I am very interested to see how things progress over the next few weeks and will transfer some results into Excel (manually unfortunately as there is no direct .csv export from the Libre software) to try to understand how close or otherwise the results have been between fingerstick SMBG and Freestyle Libre. Unsurprisingly though, the trend arrows and graphs are already winning me over.

Does it replace fingersticks? My first few days certainly look really promising. Abbott themselves concede that there will always be at least some continuing requirement for good old fashioned punctured fingers. I'll write an update in a few more days with some of my own n=1 observations about numbers.

Left-right: Me, Dave, Jen, Laura, Chris and Sue
Brucie bonus
Aside from meeting the fab folks from Abbott and PR gurus WeberShandwick who laid on a really interesting and engaging event, one of the very best parts of the morning for me was getting the chance to meet face to face with some amazing folks from the #DOC. Jen (@missjengrieves), Laura (@ninjabetic1), Sue (@desangsue), Dave (@sowerbee) and Chris (@grumpy_pumper) are every bit as lovely as you would imagine. I look forward to reading their thoughts on the Libre later on.

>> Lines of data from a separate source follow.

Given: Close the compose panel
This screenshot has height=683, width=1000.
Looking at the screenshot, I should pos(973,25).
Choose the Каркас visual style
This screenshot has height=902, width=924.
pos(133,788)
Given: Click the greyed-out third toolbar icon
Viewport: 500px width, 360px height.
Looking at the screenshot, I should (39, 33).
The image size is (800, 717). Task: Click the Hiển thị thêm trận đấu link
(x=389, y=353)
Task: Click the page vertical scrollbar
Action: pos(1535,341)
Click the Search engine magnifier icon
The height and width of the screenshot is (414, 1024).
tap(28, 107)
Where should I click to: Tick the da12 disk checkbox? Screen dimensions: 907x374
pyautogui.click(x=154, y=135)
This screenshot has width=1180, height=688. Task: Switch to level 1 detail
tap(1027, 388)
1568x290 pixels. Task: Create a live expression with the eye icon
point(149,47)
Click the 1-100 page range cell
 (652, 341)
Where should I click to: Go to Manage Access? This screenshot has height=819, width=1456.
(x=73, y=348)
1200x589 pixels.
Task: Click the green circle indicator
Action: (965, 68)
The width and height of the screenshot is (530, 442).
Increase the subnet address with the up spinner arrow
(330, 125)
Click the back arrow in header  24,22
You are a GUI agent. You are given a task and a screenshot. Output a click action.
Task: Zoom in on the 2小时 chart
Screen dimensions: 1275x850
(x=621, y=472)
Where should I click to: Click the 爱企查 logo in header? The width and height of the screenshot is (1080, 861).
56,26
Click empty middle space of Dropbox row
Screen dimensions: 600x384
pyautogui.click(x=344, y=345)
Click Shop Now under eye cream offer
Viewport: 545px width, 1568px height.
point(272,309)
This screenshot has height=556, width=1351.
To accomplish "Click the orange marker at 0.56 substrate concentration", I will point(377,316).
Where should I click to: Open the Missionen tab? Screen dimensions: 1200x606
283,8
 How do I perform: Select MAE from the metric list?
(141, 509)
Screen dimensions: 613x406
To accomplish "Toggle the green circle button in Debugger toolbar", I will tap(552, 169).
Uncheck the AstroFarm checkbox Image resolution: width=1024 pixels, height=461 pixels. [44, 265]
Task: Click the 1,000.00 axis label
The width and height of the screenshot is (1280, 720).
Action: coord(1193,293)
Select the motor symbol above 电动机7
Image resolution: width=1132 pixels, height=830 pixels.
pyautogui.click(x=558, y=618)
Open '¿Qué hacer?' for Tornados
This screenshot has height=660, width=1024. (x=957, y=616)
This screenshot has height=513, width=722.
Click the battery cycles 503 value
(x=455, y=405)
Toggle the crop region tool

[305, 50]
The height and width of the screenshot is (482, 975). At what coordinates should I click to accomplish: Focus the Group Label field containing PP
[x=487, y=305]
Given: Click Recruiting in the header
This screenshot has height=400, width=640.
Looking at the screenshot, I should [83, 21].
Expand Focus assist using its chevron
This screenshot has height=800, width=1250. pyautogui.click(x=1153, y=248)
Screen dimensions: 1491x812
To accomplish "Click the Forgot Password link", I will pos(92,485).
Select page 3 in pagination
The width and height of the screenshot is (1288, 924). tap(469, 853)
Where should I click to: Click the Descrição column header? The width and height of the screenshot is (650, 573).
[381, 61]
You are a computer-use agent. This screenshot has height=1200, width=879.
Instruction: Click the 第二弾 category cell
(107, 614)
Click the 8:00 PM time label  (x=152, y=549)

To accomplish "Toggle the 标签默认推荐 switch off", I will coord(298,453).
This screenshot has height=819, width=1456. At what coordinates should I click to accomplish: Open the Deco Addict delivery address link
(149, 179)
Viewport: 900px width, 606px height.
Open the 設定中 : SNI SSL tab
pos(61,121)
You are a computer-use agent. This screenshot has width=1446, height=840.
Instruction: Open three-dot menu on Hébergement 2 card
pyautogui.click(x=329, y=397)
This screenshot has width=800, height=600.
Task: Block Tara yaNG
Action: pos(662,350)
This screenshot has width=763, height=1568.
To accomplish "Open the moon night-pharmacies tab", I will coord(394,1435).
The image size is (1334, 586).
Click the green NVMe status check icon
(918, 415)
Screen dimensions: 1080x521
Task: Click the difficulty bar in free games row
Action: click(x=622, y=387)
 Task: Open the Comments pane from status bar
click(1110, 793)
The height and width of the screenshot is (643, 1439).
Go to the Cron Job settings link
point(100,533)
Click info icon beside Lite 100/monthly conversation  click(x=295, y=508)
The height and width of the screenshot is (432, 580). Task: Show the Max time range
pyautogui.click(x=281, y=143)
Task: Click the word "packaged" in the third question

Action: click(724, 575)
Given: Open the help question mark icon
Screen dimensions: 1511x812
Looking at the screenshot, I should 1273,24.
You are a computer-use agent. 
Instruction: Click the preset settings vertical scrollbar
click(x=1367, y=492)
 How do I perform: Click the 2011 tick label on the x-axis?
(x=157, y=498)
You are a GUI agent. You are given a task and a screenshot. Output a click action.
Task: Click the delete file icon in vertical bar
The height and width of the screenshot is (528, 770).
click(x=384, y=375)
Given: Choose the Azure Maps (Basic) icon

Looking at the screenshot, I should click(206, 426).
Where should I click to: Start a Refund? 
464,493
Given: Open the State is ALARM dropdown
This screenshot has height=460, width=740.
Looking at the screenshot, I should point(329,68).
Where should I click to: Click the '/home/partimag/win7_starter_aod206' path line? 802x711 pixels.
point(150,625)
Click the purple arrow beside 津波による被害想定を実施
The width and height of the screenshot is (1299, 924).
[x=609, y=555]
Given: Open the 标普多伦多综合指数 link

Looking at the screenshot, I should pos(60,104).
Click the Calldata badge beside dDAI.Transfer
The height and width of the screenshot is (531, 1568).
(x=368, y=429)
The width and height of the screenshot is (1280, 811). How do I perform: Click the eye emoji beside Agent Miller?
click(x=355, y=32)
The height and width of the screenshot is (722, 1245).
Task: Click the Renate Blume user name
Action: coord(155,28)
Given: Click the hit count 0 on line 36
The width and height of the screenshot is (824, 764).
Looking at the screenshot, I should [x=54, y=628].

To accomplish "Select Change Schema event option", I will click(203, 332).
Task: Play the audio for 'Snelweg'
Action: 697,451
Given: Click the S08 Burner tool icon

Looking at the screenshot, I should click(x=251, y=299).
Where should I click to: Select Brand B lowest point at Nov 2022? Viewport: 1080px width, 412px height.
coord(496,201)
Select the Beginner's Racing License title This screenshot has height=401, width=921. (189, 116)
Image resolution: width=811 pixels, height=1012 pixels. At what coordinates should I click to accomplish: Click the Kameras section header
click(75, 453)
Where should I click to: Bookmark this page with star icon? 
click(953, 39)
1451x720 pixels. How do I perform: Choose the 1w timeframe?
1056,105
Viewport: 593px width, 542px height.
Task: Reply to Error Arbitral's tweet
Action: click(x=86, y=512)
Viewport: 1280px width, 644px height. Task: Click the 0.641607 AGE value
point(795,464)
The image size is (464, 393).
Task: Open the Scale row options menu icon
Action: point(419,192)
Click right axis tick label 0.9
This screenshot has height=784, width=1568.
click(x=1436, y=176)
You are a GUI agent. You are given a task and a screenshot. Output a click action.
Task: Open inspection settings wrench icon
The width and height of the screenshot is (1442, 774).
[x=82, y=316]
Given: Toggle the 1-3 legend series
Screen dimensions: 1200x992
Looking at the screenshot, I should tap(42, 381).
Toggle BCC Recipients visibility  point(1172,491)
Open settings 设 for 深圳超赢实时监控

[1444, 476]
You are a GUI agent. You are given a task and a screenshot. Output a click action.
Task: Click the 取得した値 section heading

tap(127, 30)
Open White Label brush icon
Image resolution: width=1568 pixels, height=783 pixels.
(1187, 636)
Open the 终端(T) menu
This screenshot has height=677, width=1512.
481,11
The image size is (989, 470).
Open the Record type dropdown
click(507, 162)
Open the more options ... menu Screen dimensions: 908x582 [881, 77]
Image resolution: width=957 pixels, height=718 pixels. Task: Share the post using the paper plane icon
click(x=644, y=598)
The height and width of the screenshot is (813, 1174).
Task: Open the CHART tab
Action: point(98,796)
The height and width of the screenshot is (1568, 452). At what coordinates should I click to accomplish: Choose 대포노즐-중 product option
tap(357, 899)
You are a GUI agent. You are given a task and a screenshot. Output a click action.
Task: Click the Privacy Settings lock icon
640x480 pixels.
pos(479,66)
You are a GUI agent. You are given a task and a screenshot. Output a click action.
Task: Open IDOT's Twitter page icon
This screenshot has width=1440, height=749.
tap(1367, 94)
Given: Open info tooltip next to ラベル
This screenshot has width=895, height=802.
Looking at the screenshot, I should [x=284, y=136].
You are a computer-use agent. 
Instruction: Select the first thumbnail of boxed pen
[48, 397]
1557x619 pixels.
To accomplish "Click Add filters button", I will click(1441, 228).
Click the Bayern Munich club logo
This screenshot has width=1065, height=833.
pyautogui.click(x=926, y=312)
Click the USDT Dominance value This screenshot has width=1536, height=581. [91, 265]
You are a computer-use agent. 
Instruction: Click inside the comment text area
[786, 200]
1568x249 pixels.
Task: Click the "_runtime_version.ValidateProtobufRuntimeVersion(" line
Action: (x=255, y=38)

Try these other posts too:
Laura (@ninjabetic1): FreeStyle Libre - Flash Glucose Technology
Laura (@ninjabetic1): FreeStyle Libre downloaded data
Jen (@missjengrieves): Freestyle Libre Review – a gamechanger for diabetes management?
Dave (@sowerbee): New Kit! - Freestyle Libre Review: Part 1
Dave (@sowerbee): Libre FGM v Enlite
Sue (@desangsue): New Freestyle Libre Sensor System


UPDATE: Abbott Freestyle Libre vs BG meter


Disclaimer. Abbott kindly paid my train fare, treated me to breakfast and allowed me a trial 'starter pack' of the Freestyle Libre which I am allowed to keep. They encouraged me writing a blog post about my experience, but said they would have been quite happy if I hadn't bothered. They certainly didn't insist that I only said nice things - if at this point I'd thought the product was rubbish I would have said so. I've not been paid to write this post or publicise the product in any way.